A Hole in the Wind by David Goodrich
Climate scientist, David Goodrich, tells the story of the 6,759 km road trip he made from Delaware to Oregon, USA, educating people about climate change along the way. It’s now available as an e-book – what a great gift for an eco-conscious cyclist. If you want to gift print versions, they’re being released in August 2018, so perhaps you could save it for your Xmas 2018 gift list.
Fear No Distance by Danielle Grabol
Published earlier this year, this is an inspirational story of how one woman’s quest to take charge of her personal health led her to the world of long-distance triathlon and ultra-cycling racing.
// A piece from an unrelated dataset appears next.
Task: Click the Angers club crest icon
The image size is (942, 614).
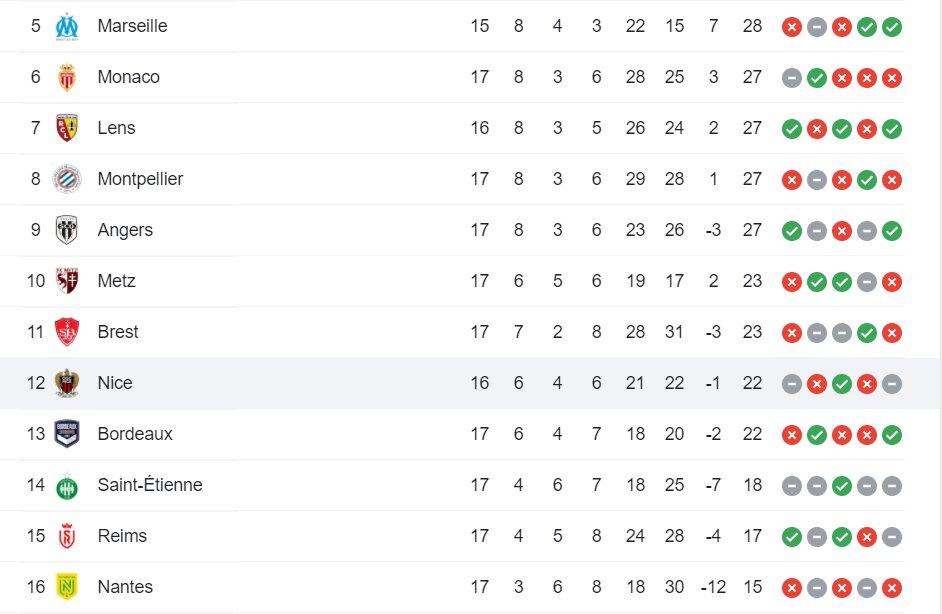Action: coord(67,230)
Grabol shares her journey from being told at the age of 23 that she would either have to lose weight or prepare to reach 300 lbs (126 kg) by the age of 30, to becoming the first woman to compete in the EPIC5 triathlon.
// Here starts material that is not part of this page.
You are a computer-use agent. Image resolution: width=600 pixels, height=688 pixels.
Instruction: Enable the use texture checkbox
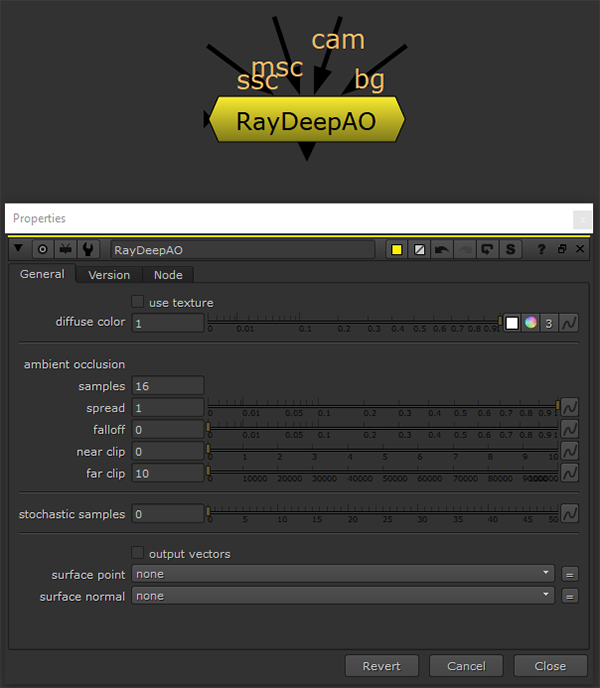tap(138, 302)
Draft Animals by Phil Gaimon
Also published earlier this year, this is the story of one man’s quest to realize his childhood dream of becoming a professional cyclist and what happened when he actually fulfilled this dream. From the author of Pro Cycling on $10 a Day: From Fat Kid to Euro Pro, this book is sure to be an enjoyable read.
Re:cyclists by Michael Hutchinson
For those history buffs in your life, this book tells the story of how cycling began two hundred years ago and how its popularity and what it symbolised changed over these two centuries. Also published in 2017, this book is the follow-up to Hutschinson’s critically acclaimed book Faster: The Obsession, Science and Luck behind the World’s Fastest Cyclists and the award-winning The Hour: Sporting Immortality the Hard Way.
Mastering Mountain Bike Skills by Brian Lopes and Lee McCormack
This book can help anyone, from first-time mountain bikers to aspiring professionals, improve their ride. This new edition, published this year, is a reference book full of tips and secrets that world-champion racer Lopes and renowned riding coach McCormack have accumulated over the course of their careers. There are plenty of illustrations to make sure everything is clear to readers.
Over The Hill And Around The World by Darby B. Roach
Trying to inspire someone you know to go on that round-the-world bike trip they’ve always dreamed about? This heart-warming book takes us along on the author’s adventure of 19,312 kilometres through seventeen countries. Published in 2016, it describes the experience of being on the road and the joy of being alive.
Ask a Pro by Phil Gaimon
Another book published this year by Gaimon, Ask a Pro, is a compilation of gems from his monthly column in VeloNews magazine. He sheds light on the life of a pro cyclist, including what things are like at the team dinner table. For fans of his column, he also shares new tidbits, including his pre-race, warm-up routine and advice on winning the race buffet.
This Road I Ride by Juliana Buhring
This is the inspirational story of how Buhring became the first woman to circumnavigate the world by bicycle, with only a few months of training and a little support. This Road I Ride, published in 2016, details how she made it through 28,968 kilometers, 19 countries, four continents, six mountains, one desert, and a cyclone in 152 days.
Zinn & the Art of Road Bike Maintenance by Lennard Zinn
Written by the world’s leading expert on bike maintenance and repair, this step-by-step, easy-to-read guide teaches cyclists how to carry out hundreds of bike maintenance and repair jobs, on both old and new bicycles. This new edition, published in 2016, includes new chapters, new technology and new troubleshooting charts.
Slaying the Badger by Richard Moore
Award-winning author Richard Moore tells us the story of the rivalry between teammates LeMond and Hinault and the 1986 Tour de France. For Hinault, winning would mean becoming the first man to win the Tour de France six times. For LeMond, winning would make him become the first American to win the Tour de France. Though we already know the outcome, Moore shares details he learned via interviews with Hinault, LeMond, their teammates, their rivals and others. Published in 2012, this book is still a great read.